Unix - Best Practices for Application Support - Log / Application / System Monitoring

Best Practices for Application Support on Unix / Linux



1. Configure the .profile file within your home directory –


Add aliasis for commonly used commands.

Alias logs=’cd /opt/WebSphere6/AppServer/profiles/Viva/logs/VivaWebClusterMemberPsc9800/’
Alias tlogs=’tail –f /opt/WebSphere6/AppServer/profiles/Viva/logs/VivaWebClusterMemberPsc9800/SystemOut.log | grep “ERROR”

Set the landing directory to the most visited directory ( could be log directory in many cases )

cd /opt/WebSphere6/AppServer/profiles/Viva/logs/VivaWebClusterMemberPsc9800


2. Use !, !! and history for recalling previous commands



3. Use FIND , GREP , SED , AWK –


To see only lines containing an error / exception in last 5000 lines -

tail -5000 /opt/WebSphere6/AppServer/profiles/Viva/logs/VivaWebClusterMemberPsc9800/SystemOut.log | grep -i "FileNotFoundException"

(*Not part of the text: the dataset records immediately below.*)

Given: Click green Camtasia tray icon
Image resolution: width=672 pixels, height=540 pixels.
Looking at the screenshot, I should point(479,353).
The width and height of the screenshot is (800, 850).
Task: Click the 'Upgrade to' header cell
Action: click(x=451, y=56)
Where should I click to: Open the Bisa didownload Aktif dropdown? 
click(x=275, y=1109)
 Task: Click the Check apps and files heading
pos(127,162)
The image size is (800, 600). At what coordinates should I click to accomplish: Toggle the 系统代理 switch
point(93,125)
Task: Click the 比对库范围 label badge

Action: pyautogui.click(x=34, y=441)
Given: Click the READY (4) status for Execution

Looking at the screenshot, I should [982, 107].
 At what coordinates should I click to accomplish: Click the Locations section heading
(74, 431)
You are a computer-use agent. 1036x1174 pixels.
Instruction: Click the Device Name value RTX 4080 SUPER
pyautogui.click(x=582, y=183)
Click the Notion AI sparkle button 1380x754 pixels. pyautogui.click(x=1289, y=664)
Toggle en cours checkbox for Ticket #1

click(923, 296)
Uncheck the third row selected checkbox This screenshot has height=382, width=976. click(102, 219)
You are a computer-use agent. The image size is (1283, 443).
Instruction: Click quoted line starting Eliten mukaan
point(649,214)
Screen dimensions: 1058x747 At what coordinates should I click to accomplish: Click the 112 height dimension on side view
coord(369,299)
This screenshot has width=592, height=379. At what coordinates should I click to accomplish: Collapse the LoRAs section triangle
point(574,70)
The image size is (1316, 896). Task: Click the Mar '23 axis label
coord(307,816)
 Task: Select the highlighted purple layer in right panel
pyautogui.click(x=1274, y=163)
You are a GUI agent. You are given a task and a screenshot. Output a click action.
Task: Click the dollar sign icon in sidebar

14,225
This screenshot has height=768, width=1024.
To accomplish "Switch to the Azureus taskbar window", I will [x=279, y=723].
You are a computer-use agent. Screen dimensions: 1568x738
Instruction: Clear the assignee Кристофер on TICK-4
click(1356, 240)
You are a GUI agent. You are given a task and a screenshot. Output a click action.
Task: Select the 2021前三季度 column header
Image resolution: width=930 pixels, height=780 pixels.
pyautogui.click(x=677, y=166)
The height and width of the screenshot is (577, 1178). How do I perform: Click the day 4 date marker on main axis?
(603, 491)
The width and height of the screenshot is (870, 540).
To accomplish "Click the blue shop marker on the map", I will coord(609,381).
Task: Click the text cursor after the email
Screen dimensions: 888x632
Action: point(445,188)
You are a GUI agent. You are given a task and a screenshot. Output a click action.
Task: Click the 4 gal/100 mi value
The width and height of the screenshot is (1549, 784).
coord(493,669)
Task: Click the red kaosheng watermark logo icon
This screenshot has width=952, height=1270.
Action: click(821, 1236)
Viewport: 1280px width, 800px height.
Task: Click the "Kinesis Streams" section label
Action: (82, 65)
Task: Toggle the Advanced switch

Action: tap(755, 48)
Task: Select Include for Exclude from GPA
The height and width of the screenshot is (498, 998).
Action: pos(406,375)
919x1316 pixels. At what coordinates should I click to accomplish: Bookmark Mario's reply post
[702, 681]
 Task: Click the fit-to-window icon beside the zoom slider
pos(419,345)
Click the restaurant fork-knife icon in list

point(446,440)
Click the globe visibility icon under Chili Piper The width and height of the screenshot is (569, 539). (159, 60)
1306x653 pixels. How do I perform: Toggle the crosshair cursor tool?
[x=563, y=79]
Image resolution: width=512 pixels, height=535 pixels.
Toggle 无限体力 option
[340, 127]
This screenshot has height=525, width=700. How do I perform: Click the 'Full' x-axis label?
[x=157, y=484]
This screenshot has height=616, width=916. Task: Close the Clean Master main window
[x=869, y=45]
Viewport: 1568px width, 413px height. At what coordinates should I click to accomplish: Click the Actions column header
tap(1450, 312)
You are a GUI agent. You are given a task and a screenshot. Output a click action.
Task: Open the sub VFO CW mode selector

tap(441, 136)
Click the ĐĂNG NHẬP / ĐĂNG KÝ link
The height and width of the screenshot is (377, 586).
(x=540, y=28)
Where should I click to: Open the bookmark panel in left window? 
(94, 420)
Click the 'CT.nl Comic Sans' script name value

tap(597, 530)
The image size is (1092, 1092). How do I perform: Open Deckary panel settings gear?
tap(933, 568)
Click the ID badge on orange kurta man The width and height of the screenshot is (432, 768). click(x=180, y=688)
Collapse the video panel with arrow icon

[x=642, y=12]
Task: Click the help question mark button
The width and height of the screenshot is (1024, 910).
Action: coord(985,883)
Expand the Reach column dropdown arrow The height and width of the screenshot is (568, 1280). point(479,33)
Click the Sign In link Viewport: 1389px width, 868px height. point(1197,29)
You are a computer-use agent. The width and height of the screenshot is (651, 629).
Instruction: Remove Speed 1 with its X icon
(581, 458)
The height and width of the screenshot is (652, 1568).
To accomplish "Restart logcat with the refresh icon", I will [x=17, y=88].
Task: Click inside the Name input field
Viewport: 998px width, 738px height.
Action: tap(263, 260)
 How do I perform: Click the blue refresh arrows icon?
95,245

To see lines containing any of the multiple errors / exceptions in running logs -

tail -f SystemOut.log | egrep "(WSWS3713E|WSWS3734W|WSVR0605W|javax.net.ssl.SSLHandshakeException|ThreadMonitor)"

To see Error Snipets in running logs -

tail -f /opt/WebSphere6/AppServer/profiles/Viva/logs/VivaWebClusterMemberPsc9800/SystemOut.log | sed -n '/ERROR/,/EST/p'

To get all error / exception snippets in another file

sed -n '/ERROR/,/EST/p' /opt/WebSphere6/AppServer/profiles/Viva/logs
/VivaWebClusterMemberPsc9800/SystemOut* >> logAna.txt

To find occurences of a particular error in last n days

find /opt/WebSphere6/AppServer/profiles/Viva/logsOld/VivaWebClusterMemberPsc9800/ -iname "SystemOut*" -mtime -7 -exec zgrep "FileNotFoundException" {} \; >> logAnalysis.txt

To count number of error / exception occurences in a log file.

sed -n '/ERROR/,/EST/p' /opt/WebSphere6/AppServer/profiles/Viva/logs/VivaWebClusterMemberPsc9800/logAnalysis.txt | grep "LogicBlockSetupException" | wc -l
To report the file size of all files bigger than 2 mb and older than 30 days.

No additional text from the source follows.